Rocky Dawuni walks the talk. Fist held high and dreadlocks flowing, the Ghanaian reggae artist is a rebel among rebels, tackling serious social issues with uplifting ballads and reggae rockers. All while working to challenge everything from infectious diseases to clean water to poverty across the rural communities of his homeland.
On Hymns for the Rebel Soul, Dawuni’s infectious, groove-driven music refuses to play by the rules. He sings about the struggles against corruption, war, and despair, drawing on his own experiences while melding bluesy Motown horn lines with Afro-beat grooves and Arabic percussion. Add highlife afro-pop guitar mingled with polyrhythms and Scandinavian melodies and Dawuni re-imagines a fearlessly global, one-love reggae with contemporary African ingenuity.
Let’s rewind a few decades to where Dawuni’s instinct to innovate emerged in the middle of an army camp under a military government. Under a dimly lit African sky, Bob Marley’s iconic “Uprising” album blares from P.A. speakers at an outdoor bar crowded with soldiers; a little boy takes note of the politically charged lyrics and a rebel is born.

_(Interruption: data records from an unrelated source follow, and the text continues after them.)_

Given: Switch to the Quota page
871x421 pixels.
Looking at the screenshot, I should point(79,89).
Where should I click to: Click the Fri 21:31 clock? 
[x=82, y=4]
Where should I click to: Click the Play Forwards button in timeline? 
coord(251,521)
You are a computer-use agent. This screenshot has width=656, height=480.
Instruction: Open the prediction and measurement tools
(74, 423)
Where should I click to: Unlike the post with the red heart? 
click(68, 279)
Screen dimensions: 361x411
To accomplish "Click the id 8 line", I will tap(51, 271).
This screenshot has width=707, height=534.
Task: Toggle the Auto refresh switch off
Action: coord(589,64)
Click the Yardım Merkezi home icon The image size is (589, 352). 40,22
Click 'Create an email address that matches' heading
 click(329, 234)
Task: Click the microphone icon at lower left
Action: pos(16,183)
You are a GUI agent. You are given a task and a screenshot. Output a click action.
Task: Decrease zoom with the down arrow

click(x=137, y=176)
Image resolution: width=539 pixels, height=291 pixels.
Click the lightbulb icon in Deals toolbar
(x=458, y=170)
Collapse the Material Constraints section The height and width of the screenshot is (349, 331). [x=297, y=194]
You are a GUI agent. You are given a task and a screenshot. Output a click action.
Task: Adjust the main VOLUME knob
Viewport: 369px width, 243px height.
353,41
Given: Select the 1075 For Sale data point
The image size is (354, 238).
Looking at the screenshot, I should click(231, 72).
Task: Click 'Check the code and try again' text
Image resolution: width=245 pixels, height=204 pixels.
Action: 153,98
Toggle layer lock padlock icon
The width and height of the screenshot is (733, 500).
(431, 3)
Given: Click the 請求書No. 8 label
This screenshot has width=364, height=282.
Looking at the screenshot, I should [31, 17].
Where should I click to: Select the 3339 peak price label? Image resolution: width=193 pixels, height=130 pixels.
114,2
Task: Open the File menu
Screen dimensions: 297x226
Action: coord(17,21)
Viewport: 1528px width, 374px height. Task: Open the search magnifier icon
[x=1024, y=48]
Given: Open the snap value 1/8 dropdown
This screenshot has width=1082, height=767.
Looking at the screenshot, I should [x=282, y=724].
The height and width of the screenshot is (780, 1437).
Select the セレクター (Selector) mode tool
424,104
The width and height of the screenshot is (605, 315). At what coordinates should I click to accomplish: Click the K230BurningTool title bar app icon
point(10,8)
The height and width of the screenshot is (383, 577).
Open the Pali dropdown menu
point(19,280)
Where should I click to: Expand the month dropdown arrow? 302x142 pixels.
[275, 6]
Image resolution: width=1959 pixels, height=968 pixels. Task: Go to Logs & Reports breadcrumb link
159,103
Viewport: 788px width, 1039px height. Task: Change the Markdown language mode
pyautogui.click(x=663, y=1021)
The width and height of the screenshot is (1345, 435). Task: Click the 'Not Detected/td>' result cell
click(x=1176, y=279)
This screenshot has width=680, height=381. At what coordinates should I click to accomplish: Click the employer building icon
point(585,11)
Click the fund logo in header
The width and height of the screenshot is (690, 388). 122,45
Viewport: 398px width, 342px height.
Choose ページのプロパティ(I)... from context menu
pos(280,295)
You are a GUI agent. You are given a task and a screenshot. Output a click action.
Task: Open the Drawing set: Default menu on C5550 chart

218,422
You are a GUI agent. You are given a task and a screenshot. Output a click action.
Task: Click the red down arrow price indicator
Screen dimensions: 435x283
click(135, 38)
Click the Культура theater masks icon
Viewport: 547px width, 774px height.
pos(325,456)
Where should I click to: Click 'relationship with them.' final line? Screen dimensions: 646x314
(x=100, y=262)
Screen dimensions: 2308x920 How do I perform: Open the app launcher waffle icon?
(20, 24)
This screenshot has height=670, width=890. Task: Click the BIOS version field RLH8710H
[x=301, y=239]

As music entwined with his passion for speaking truth to questionable power, he “went pro,” he says, as a young psychology student at the University of Ghana. “My first band was an accident,” he laughs. “In my first year, I met these four guys who were students there and musicians. Everyone was saying, ‘Why are we in the University if we want to be musicians? Why don’t we form a band?’” And the seeds were planted.
In the late 1990s he took the plunge, and soon Dawuni found himself traveling the world – ultimately releasing multiple CDs and working with musicians like Bono and Stevie Wonder, as well as providing music for U.S. television shows including Weeds, ER and Dexter.